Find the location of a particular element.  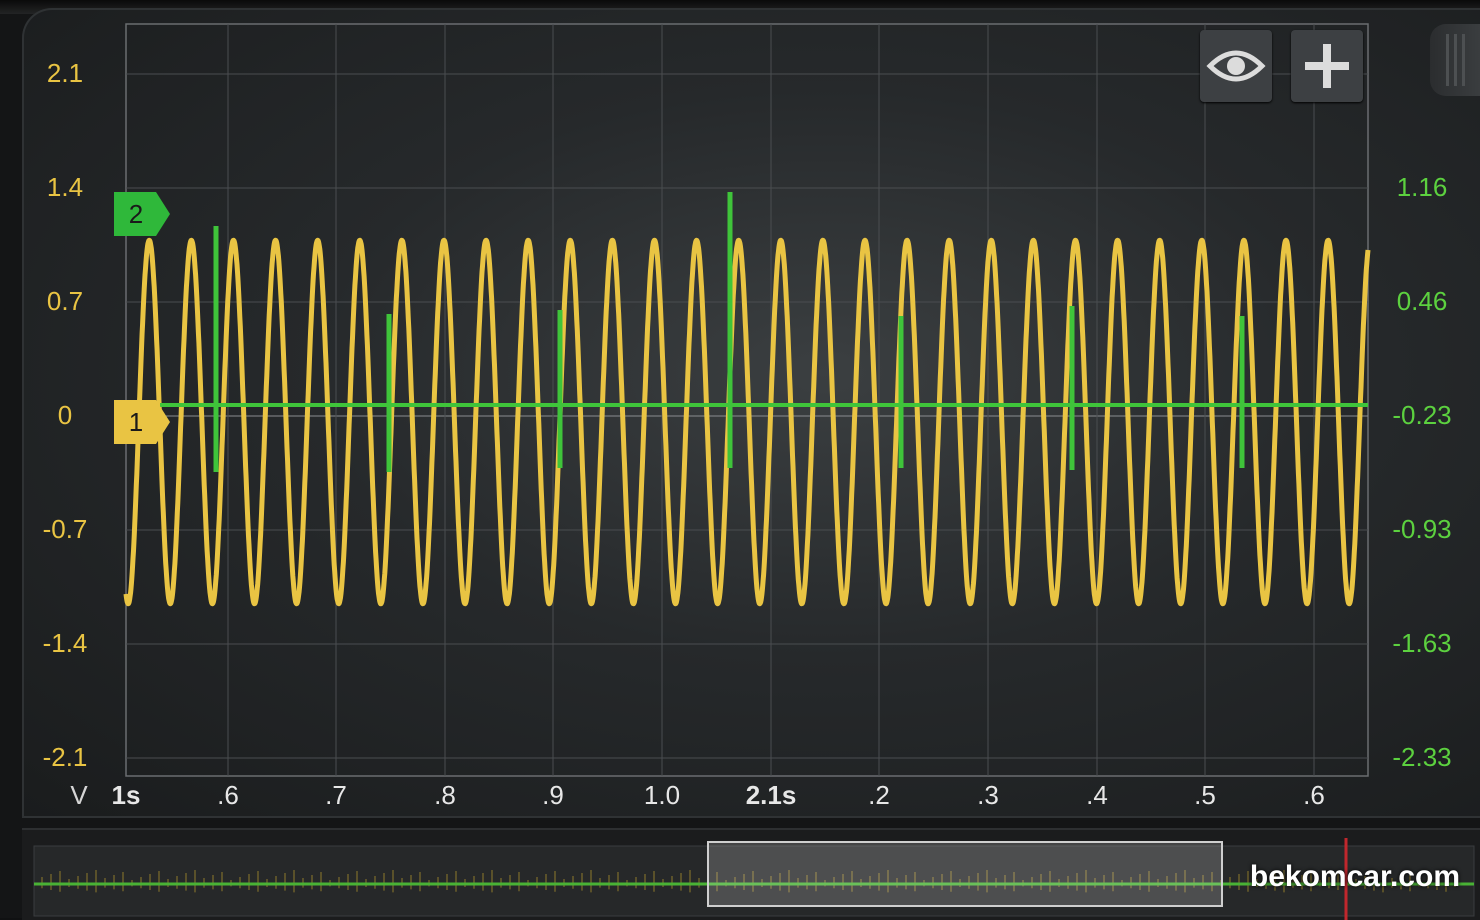

eye-icon is located at coordinates (1236, 66).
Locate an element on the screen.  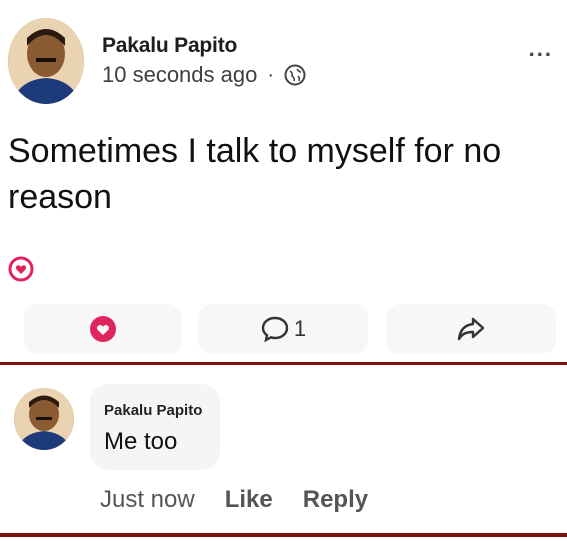
comment-actions: Just now Like Reply is located at coordinates (249, 500).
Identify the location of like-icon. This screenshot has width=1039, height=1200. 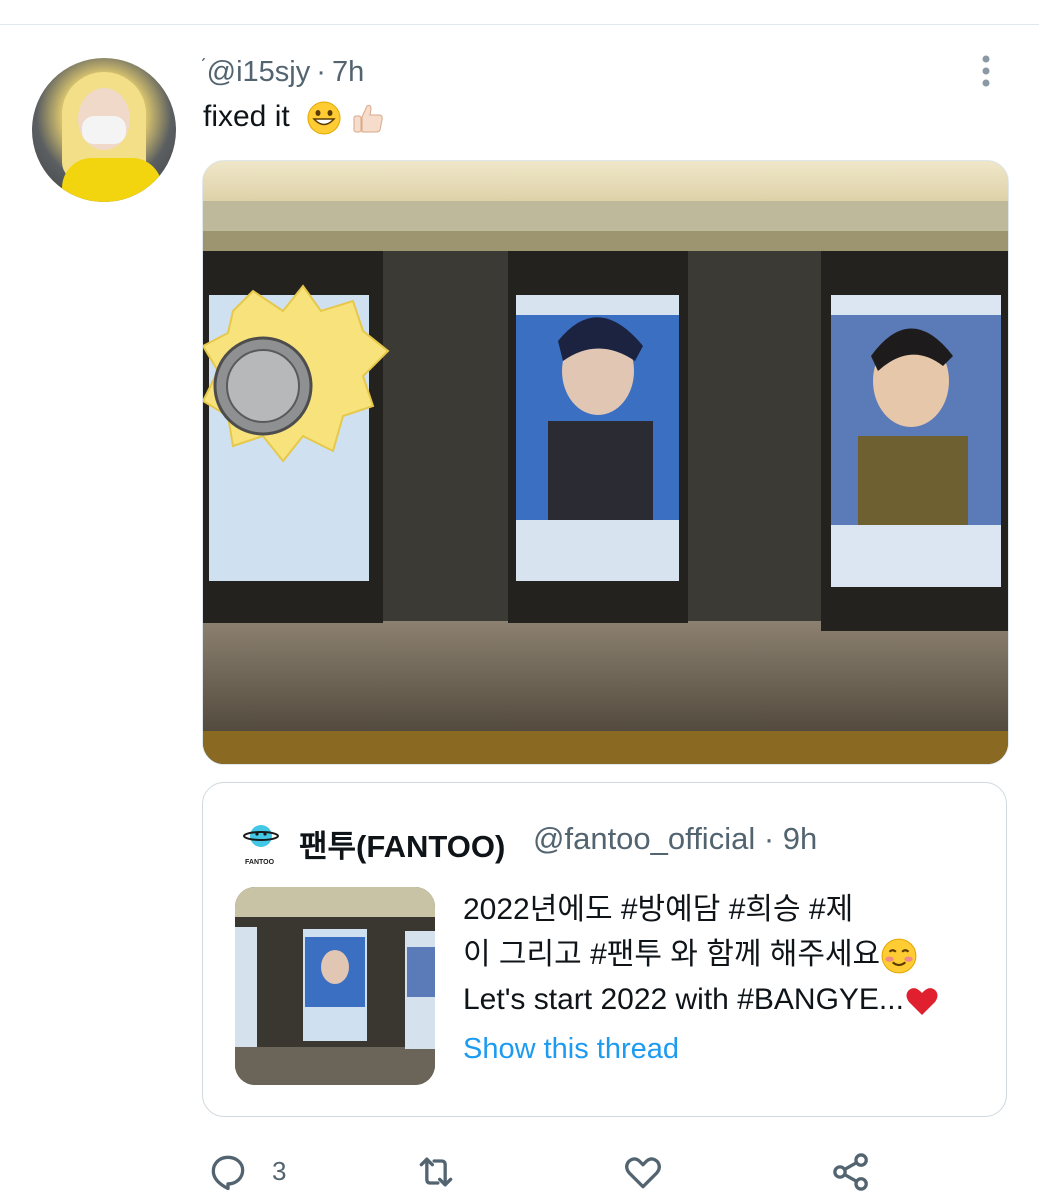
(643, 1173).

*****

• **Goal of the exercise**: Give these records as a two-column CSV with the columns "prompt" and "response", one row per record. Put each record's text and its answer in their own quoted fields, turn line breaks into spaces, and leave out the pictures.

• **Your response**:
prompt,response
"Find the location of a particular element.","eye-icon is located at coordinates (1236, 66)."
"Locate an element on the screen.","comment-actions: Just now Like Reply is located at coordinates (249, 500)."
"Identify the location of like-icon. This screenshot has width=1039, height=1200.","(643, 1173)."